■ YOUR GOAL: Lay out the data from the line with "Find the location" up to and including the line with "bio-line: Account Managed by parents is" as a Markdown table with the columns Row and Line. Skip blank lines and leave the pictures out.

■ INPUT:
·····
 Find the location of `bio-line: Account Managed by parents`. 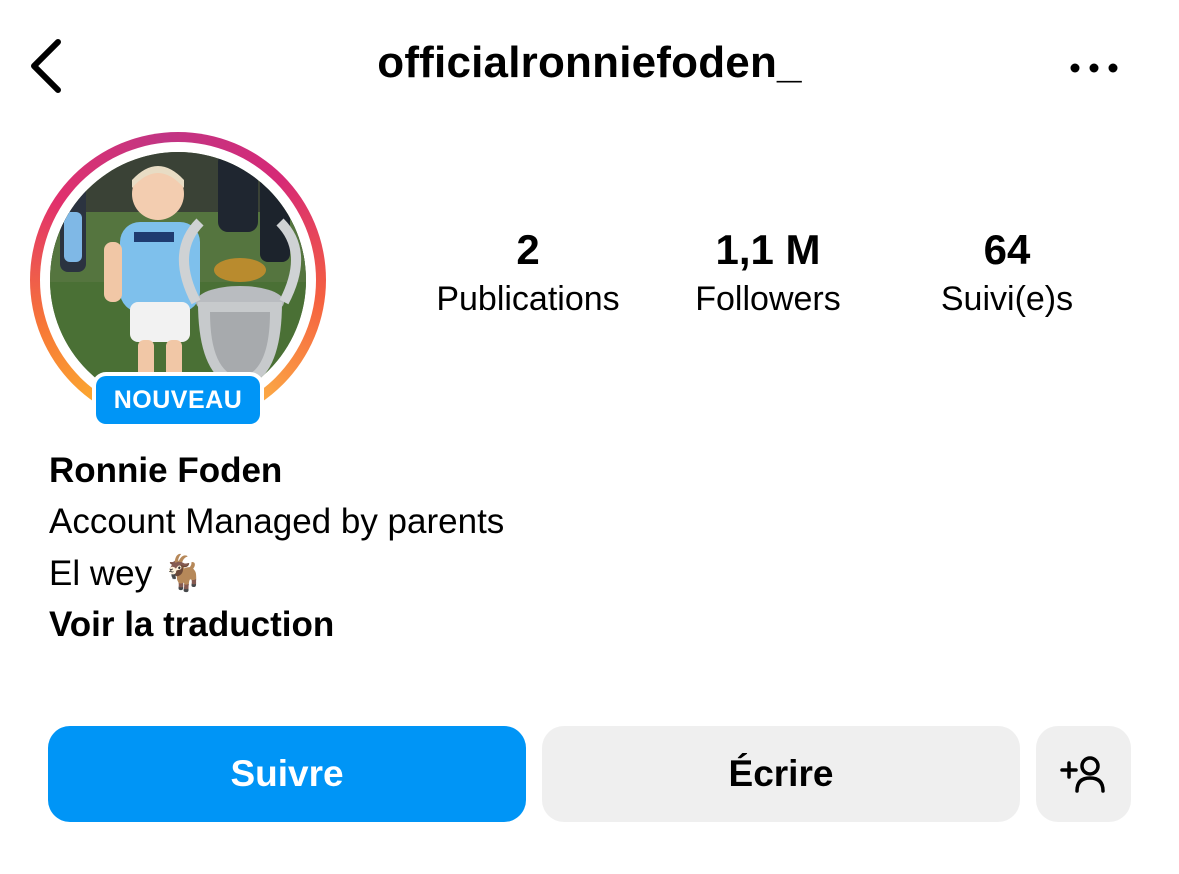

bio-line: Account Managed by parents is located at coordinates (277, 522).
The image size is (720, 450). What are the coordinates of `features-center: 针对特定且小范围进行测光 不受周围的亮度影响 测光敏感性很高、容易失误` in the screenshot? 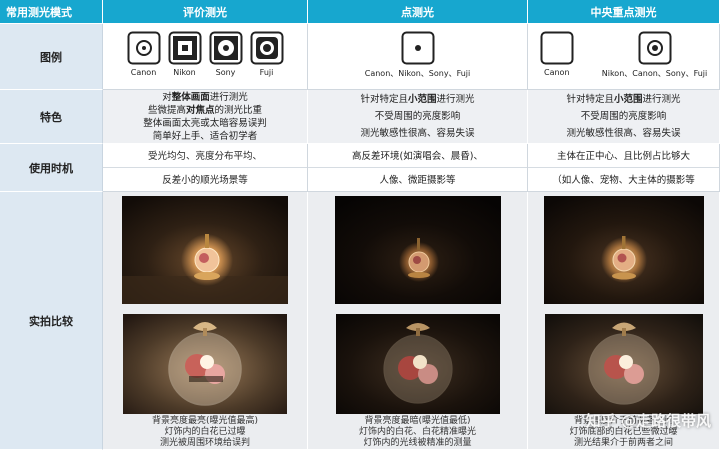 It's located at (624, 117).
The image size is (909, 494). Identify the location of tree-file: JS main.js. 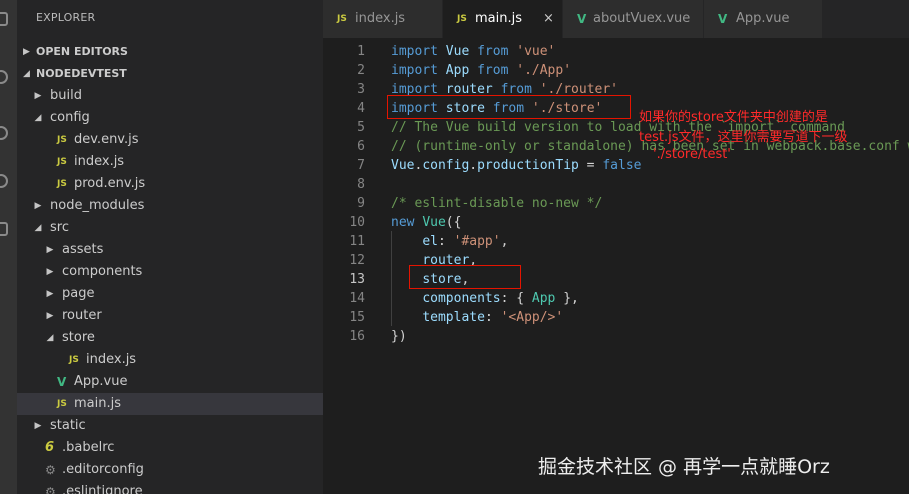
·····
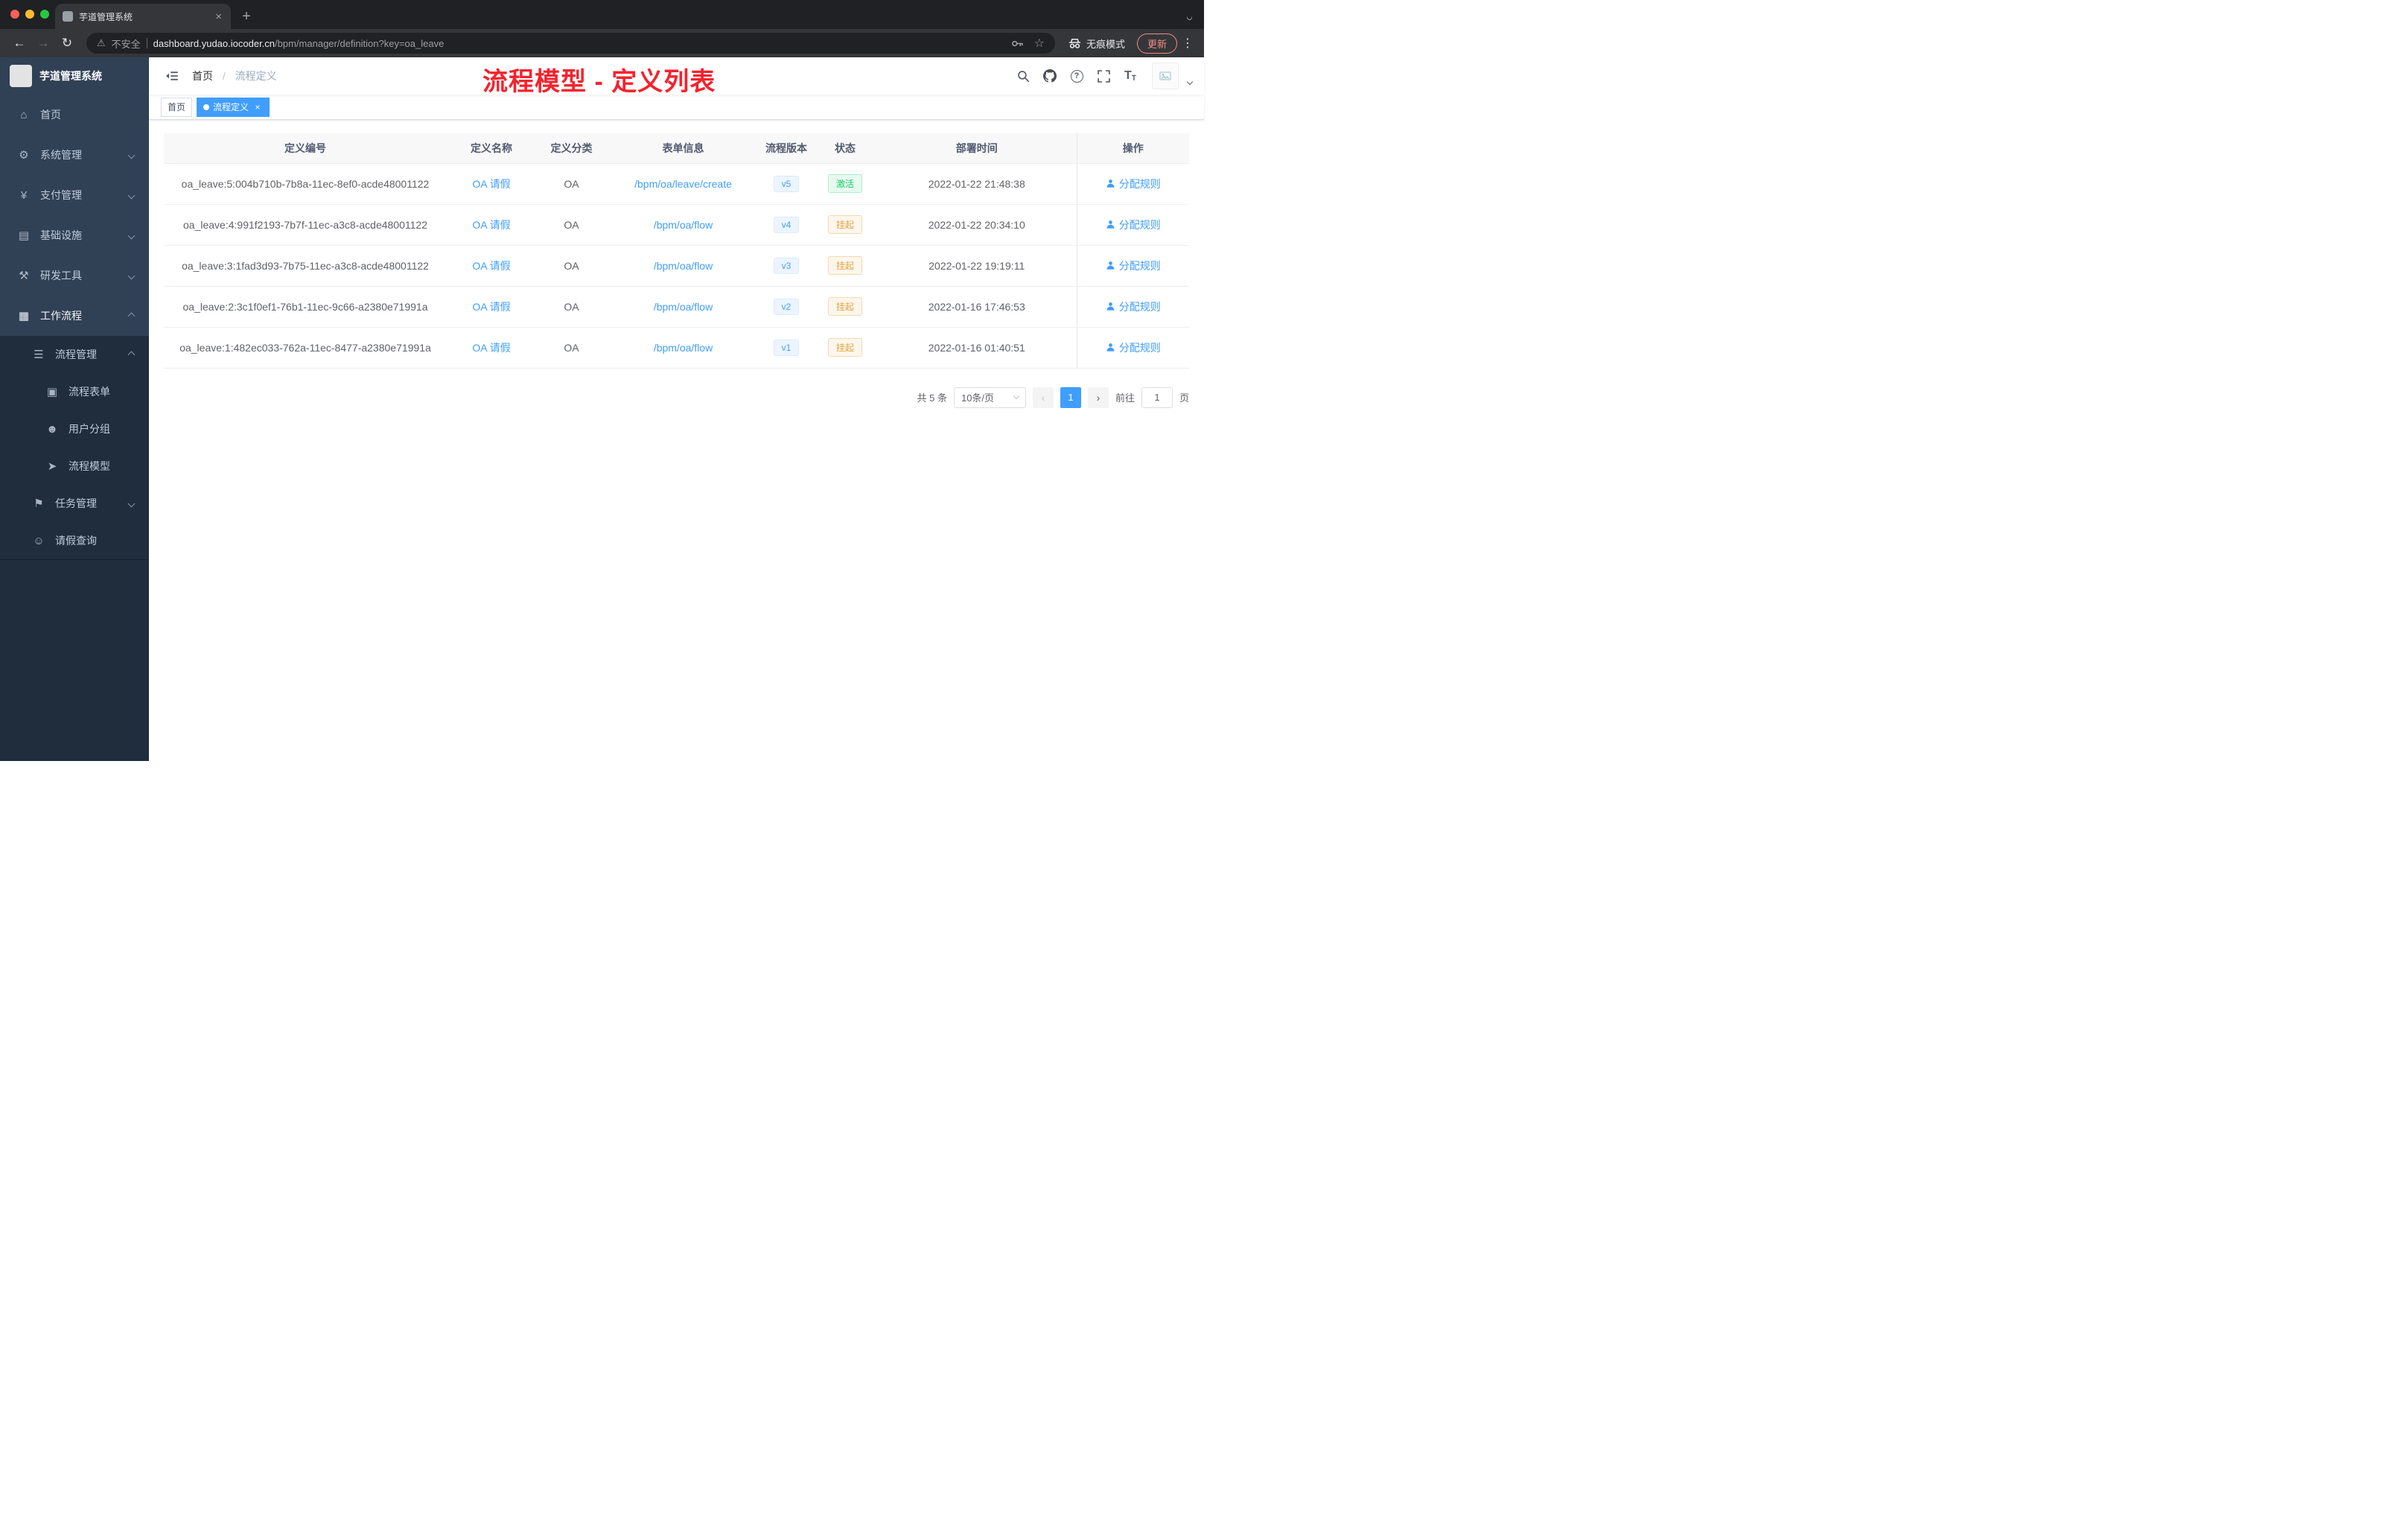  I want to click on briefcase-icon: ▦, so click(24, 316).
·····
■ ANSWER SECTION:
| Row | Line |
|---|---|
| 1 |  Find the location of `bio-line: Account Managed by parents`.  |
| 2 | bio-line: Account Managed by parents is located at coordinates (277, 522). |